OOo documents look different
Nicolas Mailhot
nicolas.mailhot at laposte.net
Mon Jul 10 20:20:21 UTC 2006
Le lundi 10 juillet 2006 à 20:54 +0200, Erwin Rol a écrit :
> On Mon, 2006-07-10 at 20:26 +0200, Nicolas Mailhot wrote:
> > The page change the poster is complaining about is due to Fedora
> > honoring some font settings it ignored before.
>
> What ever the reason is, the software's way of working changed in a bad
> way, so this "fix" did not fix anything it broke things.
If bad = it changed just freeze your hardware and software and nothing
bad will ever happen to you.
> > Right now the only game in town if you don't use a DTP-like product with
> > transparent fit-to-frame scaling is to reserve enough blank space on the
> > page to account to the slight rendering variations between office
> > suites.
>
> Not an option for multi-page documents.
"Frame" in a DTP context can extend on several pages
> BTW differently rendered
> multi-page documents can be very confusing too, for example think about
> a meeting where 3 ppl open a document, one on a mac, one on windows one
> on XP, and than say; "Now all look at page 25 where you will see ...."
This is why read-only formats like pdf exist
> good luck finding out where the text is that is shown on page 25 by one
> of the ppl.
This is why all serious writers use lawyer-style continuous numbering
> For me, not rendering documents correct in a word processing application
> is a _fatal_ bug.
Either you can use static documents and pdf will be fine for you and you
want editable documents.
Now consider this :
1. you have a document saved on X pages
2. several years later, office suite opens it and recognizes it was
saved on X pages, so even it it would have rendered it by itself on Y
pages it scales it to X pages
3. user starts typing.
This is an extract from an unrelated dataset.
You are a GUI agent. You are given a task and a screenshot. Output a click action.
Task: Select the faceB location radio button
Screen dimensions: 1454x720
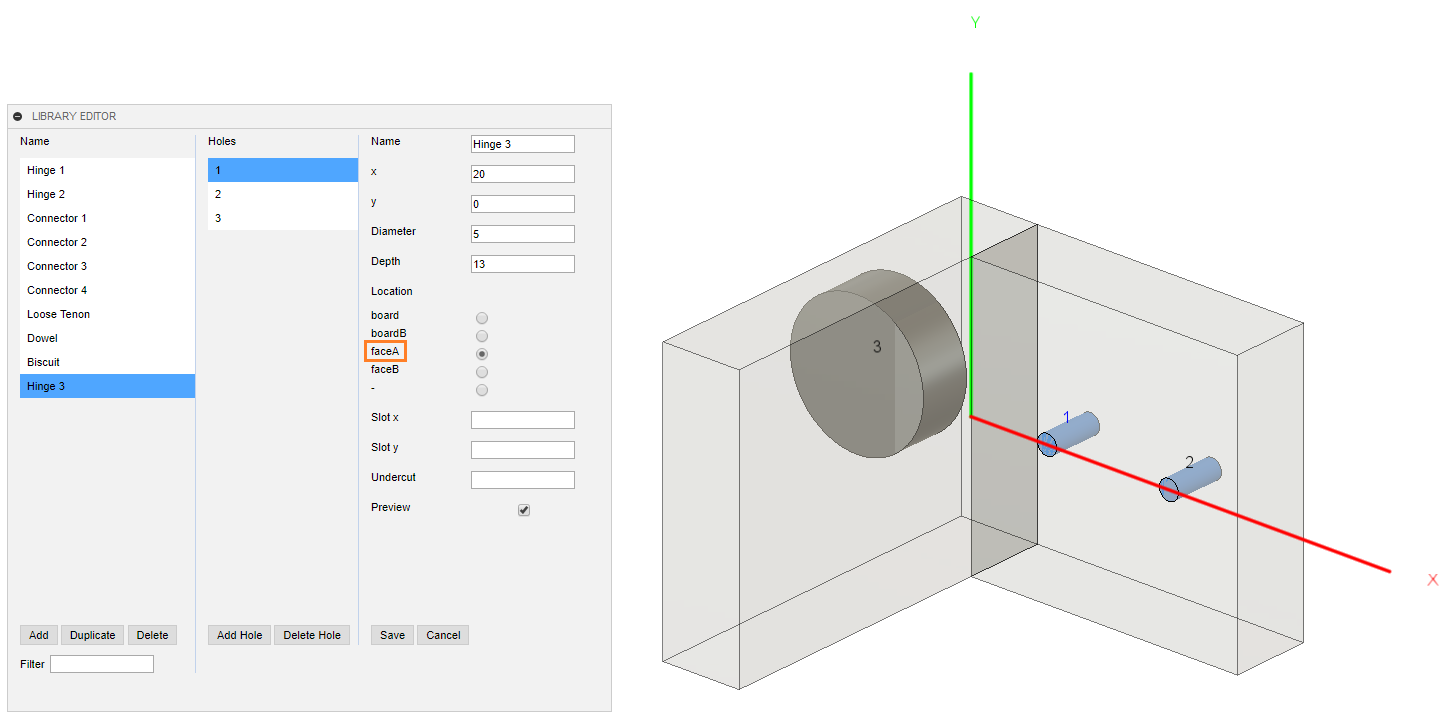(482, 372)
Now what. Should the suite disable scaling? Try
to keep the document on X pages, continuously scaling? At which point
should it disable scaling? Can't make a good decision, because it does
not know if the user cares more about the page number or the font
size/line spacing/word spacing (and some institutions mandate a
particular font size). This is basically a no-win can't-secondguess-user
situation
In DTP-like scaling is explicitly requested by the users which makes it
safe.
If you want scaling in OO.o it needs to be explicit too to work
(probably in format/page/fit on X pages and apply to whole document or
section only).
Good luck getting it implemented - the OO.o guys are so busy cleaning up
the old staroffice code and getting feature-parity with office features
office lacks are very low on their agenda
> Changing the way old documents are rendered is even
> more fatal. Copying this behavior from Microsoft (if Word even has that
> behavior which i would not dare to bet about!) is not a good thing to
> do.
Word has this behaviour too because it's impossible to implement sanely
without user hints, and even with them it's non-trivial.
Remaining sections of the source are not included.